Clarity: Mostly, see under weaknesses.
Relation to Prior Work: Yes
Additional Feedback: It's important that the altered multi-timescale LSTM can encode the actual language statistics well. Can the authors say how well the LSTM actually performs at the task it was trained to do? For example, what is the perplexity of the pretrained model on the wiki testset and of the fine-tuned model on the spoken language stimuli? Fig 1 mentions that ridge regression was used to fit the encoding models but I can't find a discussion of regularization in the remainder of the paper. Was regularization actually used when fitting the encoding models? If not, what was the number of TRs used to fit the models and is overfitting not a concern? If yes, how were the regularization parameters chosen, and how does the regularization affect the feature importance estimates of the hidden units? I find the estimate of the timescale for each voxel a bit unintuitive (Equation 6). Can the authors give some intuition behind this formulation? I'm also not certain that the beta weights can be interpreted in the way that the authors do.
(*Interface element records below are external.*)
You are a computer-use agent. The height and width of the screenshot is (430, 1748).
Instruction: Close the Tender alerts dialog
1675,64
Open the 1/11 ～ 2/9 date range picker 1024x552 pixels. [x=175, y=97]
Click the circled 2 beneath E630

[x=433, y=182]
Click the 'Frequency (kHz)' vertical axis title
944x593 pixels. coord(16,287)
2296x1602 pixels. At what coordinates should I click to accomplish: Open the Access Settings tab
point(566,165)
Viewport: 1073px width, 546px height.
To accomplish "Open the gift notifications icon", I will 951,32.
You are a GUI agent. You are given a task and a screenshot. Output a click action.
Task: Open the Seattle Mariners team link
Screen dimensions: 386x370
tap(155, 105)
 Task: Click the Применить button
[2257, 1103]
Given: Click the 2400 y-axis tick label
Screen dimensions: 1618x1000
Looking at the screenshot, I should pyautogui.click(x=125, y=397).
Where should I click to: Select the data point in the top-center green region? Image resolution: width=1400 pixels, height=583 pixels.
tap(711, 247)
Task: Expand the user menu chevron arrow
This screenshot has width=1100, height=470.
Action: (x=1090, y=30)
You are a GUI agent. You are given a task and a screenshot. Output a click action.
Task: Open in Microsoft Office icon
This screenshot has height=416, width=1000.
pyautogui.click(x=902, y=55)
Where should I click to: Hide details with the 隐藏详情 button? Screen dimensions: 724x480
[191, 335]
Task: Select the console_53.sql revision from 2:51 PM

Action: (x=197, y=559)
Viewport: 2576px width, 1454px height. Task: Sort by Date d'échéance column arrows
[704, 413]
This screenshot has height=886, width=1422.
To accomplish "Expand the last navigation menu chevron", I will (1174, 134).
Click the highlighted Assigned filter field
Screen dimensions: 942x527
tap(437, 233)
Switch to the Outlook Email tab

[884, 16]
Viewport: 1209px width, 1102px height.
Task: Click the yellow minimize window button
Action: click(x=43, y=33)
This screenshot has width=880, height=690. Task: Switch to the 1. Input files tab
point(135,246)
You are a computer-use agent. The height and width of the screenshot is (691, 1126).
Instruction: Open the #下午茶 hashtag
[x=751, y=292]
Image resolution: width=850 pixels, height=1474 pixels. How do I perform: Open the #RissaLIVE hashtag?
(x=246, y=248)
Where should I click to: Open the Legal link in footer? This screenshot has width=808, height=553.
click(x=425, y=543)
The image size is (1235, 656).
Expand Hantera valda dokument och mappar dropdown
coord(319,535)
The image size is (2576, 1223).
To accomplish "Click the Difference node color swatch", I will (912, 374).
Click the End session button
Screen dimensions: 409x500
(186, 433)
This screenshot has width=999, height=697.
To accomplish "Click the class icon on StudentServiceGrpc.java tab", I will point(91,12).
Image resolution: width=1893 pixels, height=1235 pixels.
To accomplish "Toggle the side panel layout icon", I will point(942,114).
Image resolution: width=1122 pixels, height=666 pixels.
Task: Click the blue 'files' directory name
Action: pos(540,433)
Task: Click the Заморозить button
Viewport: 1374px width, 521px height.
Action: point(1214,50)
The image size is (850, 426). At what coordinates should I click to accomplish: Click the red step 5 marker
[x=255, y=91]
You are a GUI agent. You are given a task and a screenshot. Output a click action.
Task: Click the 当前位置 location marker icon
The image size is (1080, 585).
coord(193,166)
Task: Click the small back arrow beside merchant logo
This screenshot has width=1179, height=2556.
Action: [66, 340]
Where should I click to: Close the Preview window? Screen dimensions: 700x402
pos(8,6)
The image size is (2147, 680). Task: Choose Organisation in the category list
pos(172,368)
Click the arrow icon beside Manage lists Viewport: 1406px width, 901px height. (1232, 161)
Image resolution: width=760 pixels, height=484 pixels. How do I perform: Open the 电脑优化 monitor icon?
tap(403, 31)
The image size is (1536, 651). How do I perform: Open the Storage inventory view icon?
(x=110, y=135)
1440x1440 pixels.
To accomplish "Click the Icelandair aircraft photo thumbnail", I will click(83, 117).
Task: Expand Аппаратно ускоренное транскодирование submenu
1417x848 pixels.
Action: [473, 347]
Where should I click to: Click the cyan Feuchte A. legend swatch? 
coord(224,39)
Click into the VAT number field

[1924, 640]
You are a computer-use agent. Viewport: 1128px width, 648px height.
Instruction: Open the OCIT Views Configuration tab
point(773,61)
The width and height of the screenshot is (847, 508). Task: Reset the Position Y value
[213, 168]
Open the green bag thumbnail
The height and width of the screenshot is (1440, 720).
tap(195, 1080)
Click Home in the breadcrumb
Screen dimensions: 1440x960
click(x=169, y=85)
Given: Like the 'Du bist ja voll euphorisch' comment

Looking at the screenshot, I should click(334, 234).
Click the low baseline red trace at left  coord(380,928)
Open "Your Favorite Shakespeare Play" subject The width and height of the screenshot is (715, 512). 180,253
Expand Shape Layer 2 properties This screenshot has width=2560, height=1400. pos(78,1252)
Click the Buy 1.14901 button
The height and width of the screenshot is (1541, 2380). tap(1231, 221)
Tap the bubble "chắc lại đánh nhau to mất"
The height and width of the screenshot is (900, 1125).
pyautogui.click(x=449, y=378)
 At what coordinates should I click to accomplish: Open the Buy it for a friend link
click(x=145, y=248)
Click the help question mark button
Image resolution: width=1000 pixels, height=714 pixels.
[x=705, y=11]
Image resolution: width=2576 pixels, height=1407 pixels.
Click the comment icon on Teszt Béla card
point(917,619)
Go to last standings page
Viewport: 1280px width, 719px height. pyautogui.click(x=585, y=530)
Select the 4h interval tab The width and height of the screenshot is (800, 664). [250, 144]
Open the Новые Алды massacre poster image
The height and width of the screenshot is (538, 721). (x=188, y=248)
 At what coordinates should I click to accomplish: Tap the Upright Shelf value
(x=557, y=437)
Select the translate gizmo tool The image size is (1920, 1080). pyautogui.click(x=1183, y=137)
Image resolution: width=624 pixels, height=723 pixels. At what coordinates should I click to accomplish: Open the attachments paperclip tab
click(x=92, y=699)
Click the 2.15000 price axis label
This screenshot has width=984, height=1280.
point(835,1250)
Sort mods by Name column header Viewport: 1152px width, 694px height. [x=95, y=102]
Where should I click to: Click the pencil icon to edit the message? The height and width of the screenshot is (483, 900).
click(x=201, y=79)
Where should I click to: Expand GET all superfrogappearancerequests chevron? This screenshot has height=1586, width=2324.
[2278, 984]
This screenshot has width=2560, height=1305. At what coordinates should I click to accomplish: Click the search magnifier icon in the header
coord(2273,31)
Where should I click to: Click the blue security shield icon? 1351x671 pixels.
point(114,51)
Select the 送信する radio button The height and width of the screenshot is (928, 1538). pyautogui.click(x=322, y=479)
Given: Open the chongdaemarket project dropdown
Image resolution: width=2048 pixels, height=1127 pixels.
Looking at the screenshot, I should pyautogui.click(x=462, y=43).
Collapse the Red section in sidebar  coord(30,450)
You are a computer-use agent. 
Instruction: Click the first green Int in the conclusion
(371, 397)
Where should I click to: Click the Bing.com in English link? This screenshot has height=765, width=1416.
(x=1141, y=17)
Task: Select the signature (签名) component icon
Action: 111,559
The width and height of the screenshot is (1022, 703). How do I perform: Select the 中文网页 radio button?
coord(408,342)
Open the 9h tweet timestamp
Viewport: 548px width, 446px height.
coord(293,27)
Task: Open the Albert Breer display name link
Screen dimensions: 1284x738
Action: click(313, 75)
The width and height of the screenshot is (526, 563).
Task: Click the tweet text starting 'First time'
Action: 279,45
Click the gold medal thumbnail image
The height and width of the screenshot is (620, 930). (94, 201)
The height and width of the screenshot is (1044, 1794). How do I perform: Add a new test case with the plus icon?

Do hidden units with the same timescales really have very similar betas, for a specific voxel? Perhaps a convincing visualization would be a scatter plot of T_p vs. beta_p for all p, for a specific voxel. Visualizing this for voxels that appear red, blue, and white in Fig 3 would be ideal. L117: "unlike previous work, we use a stateful LSTM.." There is previous work that uses a stateful RNN (Wehbe et al. 2014 EMNLP) to model brain recordings, so this distinction doesn't seem necessary.